Copy the complete listing word for word, but do not carry over any images.

- _MATERIAL SUPPLIED_:
========================================

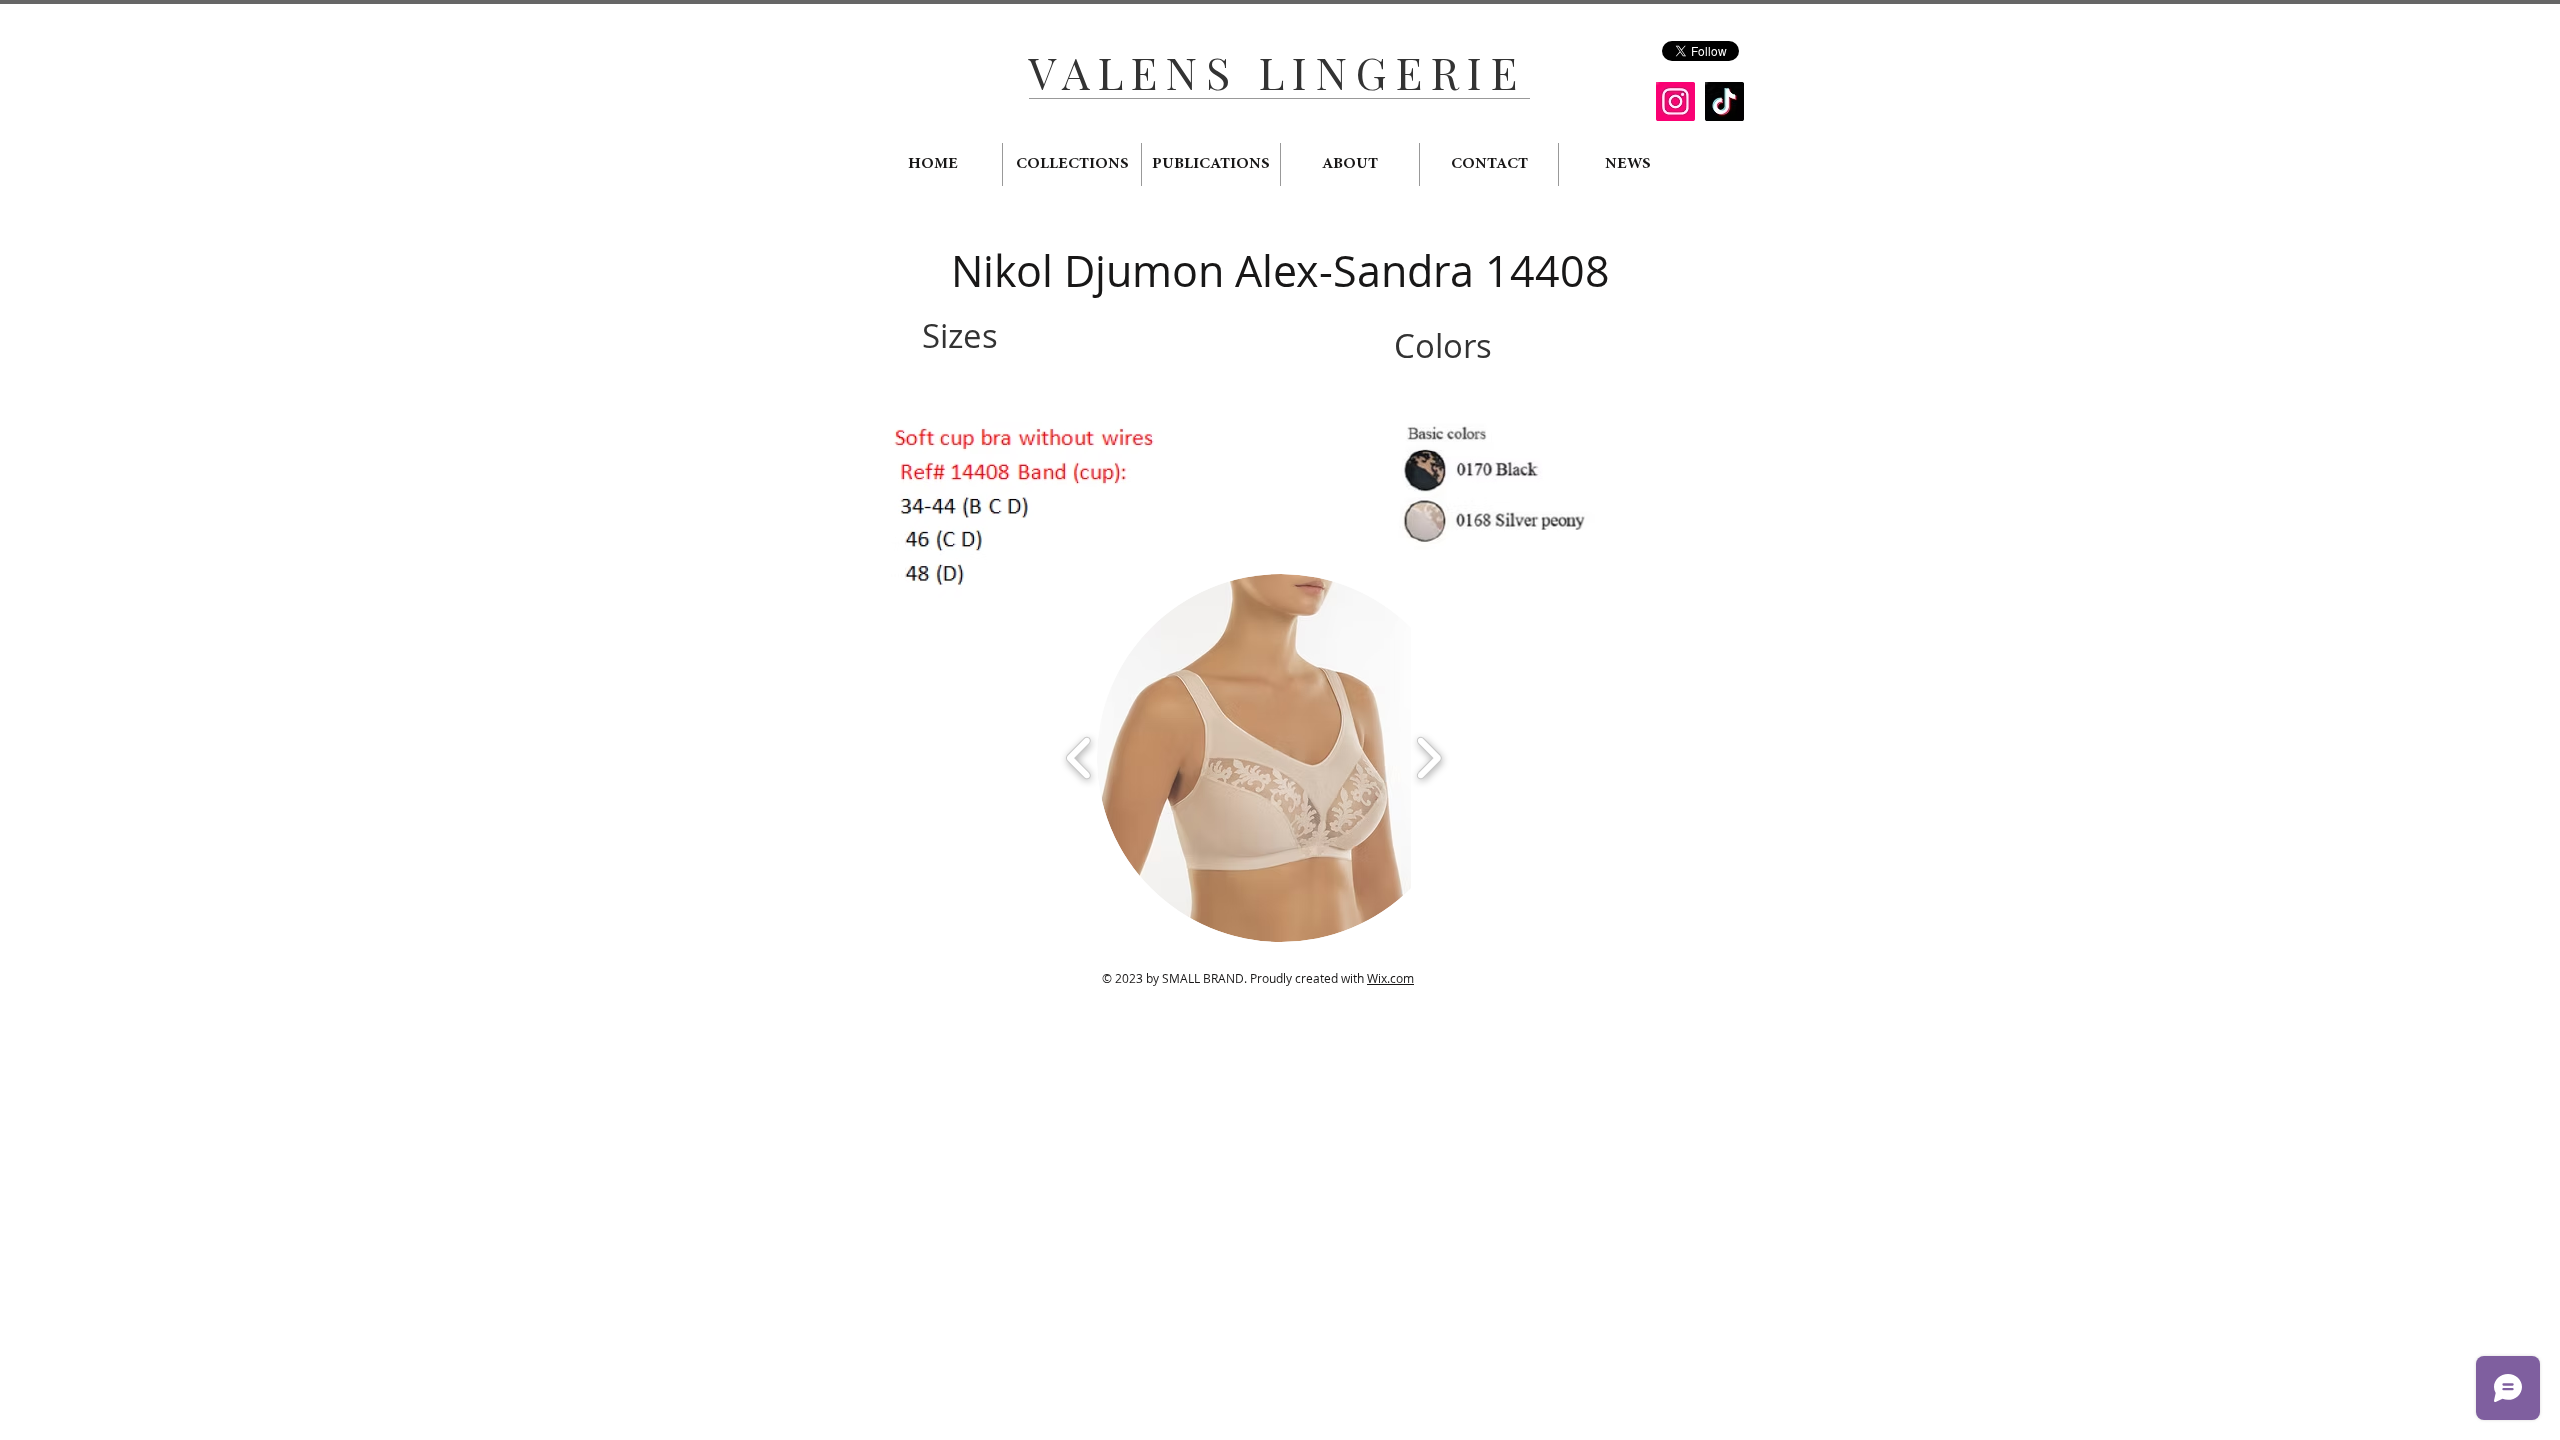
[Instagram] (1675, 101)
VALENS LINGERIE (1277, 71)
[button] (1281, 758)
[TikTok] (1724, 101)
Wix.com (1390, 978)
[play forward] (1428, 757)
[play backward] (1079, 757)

========================================

- _WRITTEN SOLUTION_:
[Instagram] (1675, 101)
VALENS LINGERIE (1277, 71)
[button] (1281, 758)
[TikTok] (1724, 101)
Wix.com (1390, 978)
[play forward] (1428, 757)
[play backward] (1079, 757)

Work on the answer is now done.